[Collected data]
++++++++

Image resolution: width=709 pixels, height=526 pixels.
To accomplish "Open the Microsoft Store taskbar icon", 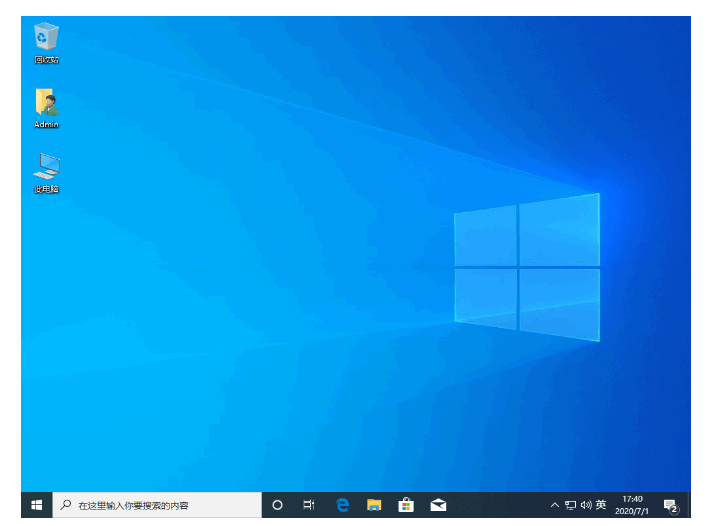I will (x=406, y=505).
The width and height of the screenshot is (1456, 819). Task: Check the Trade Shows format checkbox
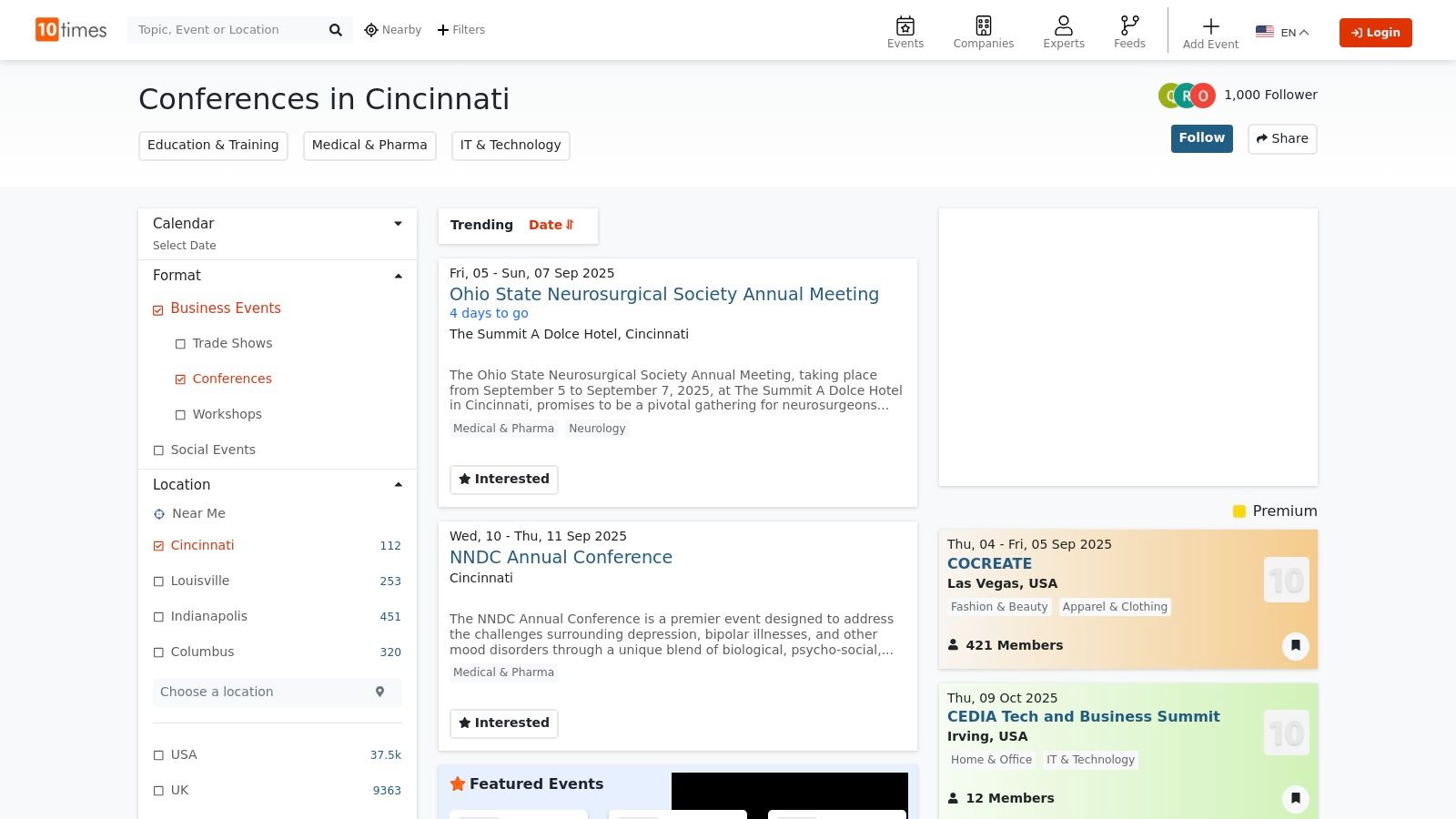coord(180,344)
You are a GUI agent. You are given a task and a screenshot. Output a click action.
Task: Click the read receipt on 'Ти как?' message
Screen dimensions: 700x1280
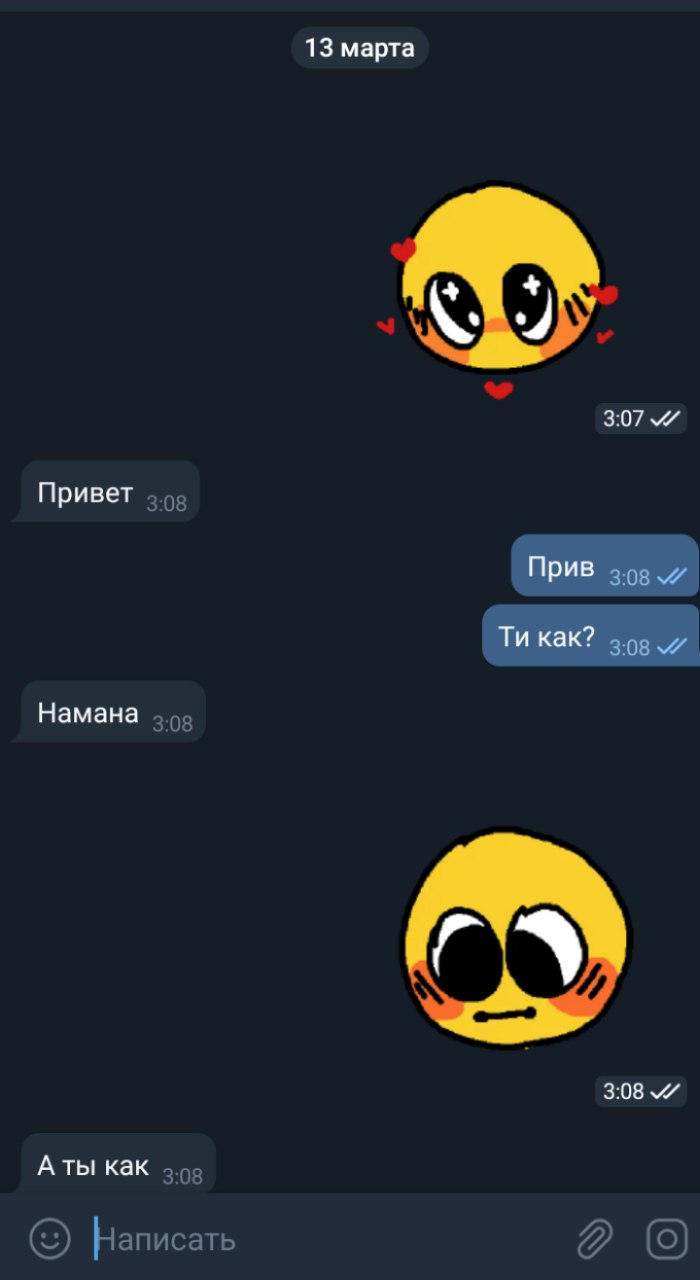click(672, 647)
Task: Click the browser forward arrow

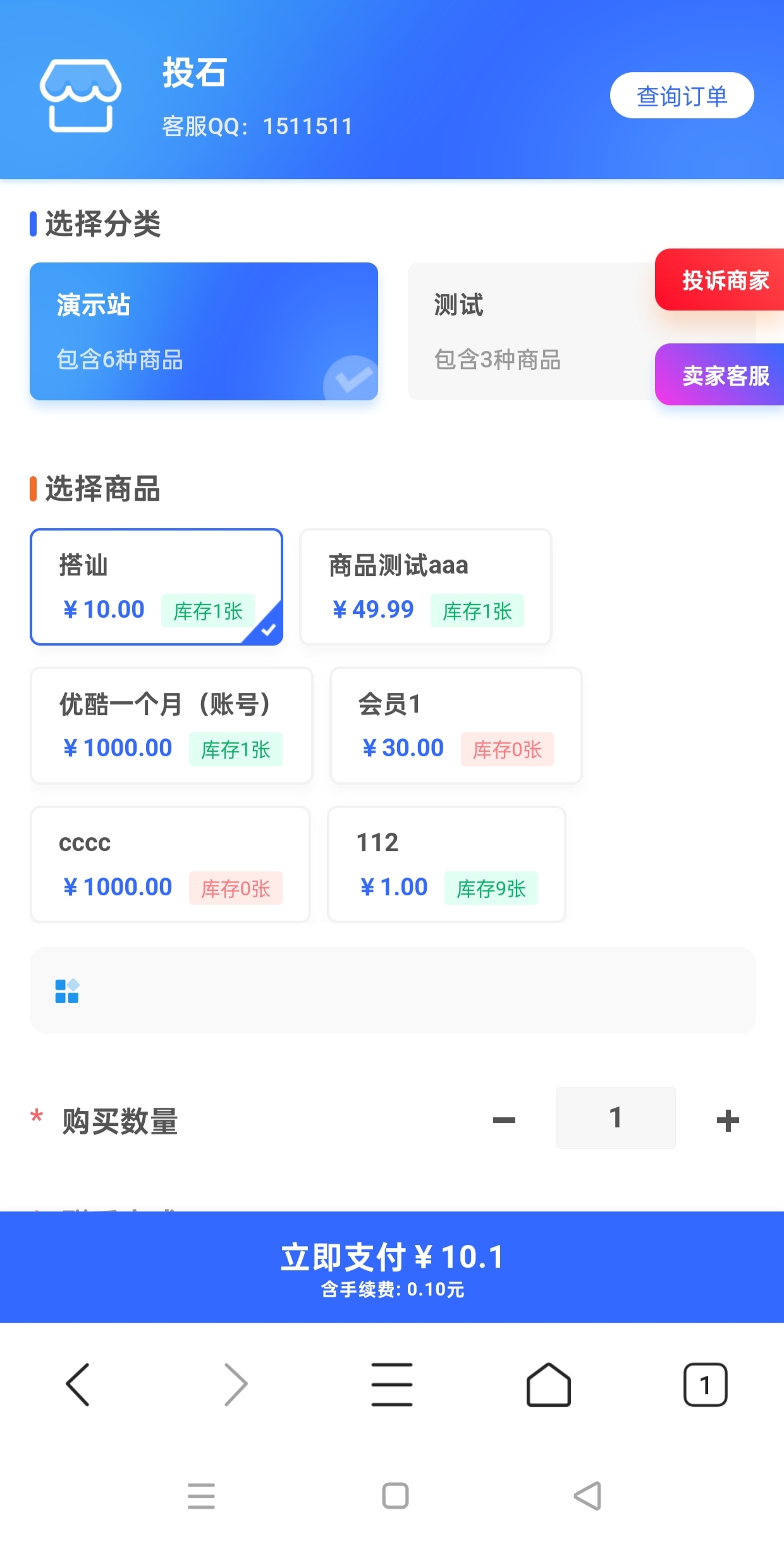Action: click(x=236, y=1384)
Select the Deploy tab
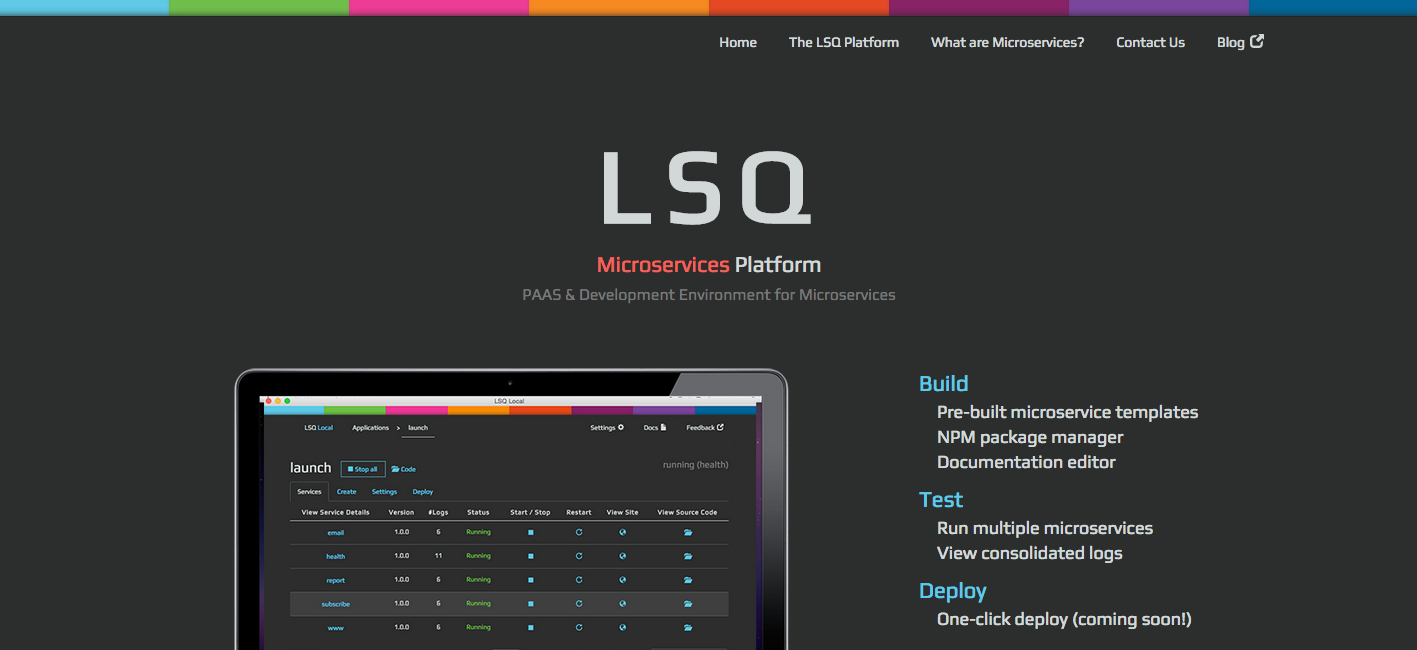This screenshot has height=650, width=1417. pyautogui.click(x=423, y=492)
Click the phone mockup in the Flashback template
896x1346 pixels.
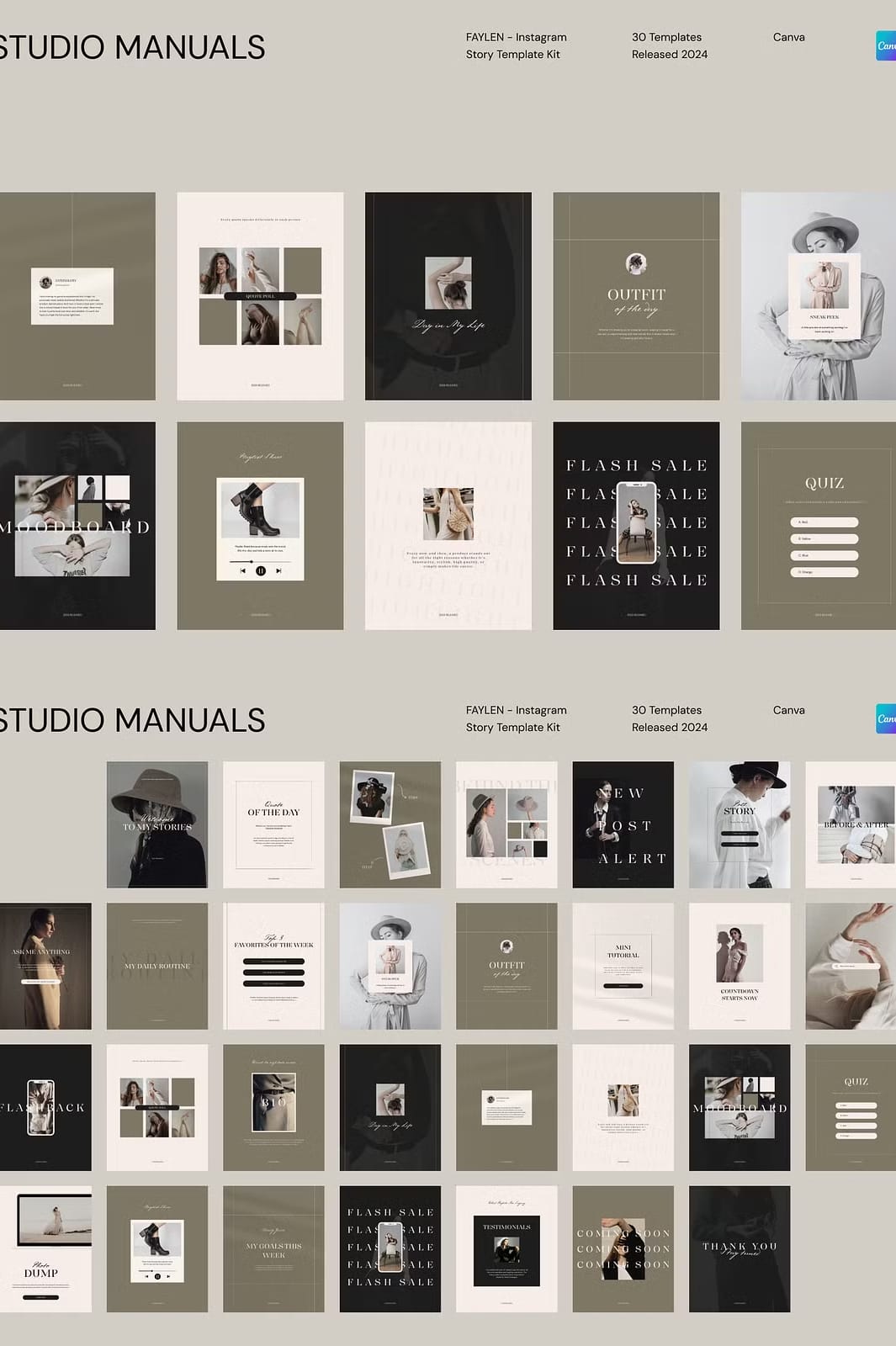pos(40,1107)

++++++++

# WORK ORDER
Nothing but the lines from the one holding "Select the Deploy tab" through the last line of the entries should be written out, exactly and inclusively, minus the pictures.

# SOLUTION FOR THIS PROBLEM
Select the Deploy tab
This screenshot has height=650, width=1417. pyautogui.click(x=423, y=492)
Click the phone mockup in the Flashback template
896x1346 pixels.
pos(40,1107)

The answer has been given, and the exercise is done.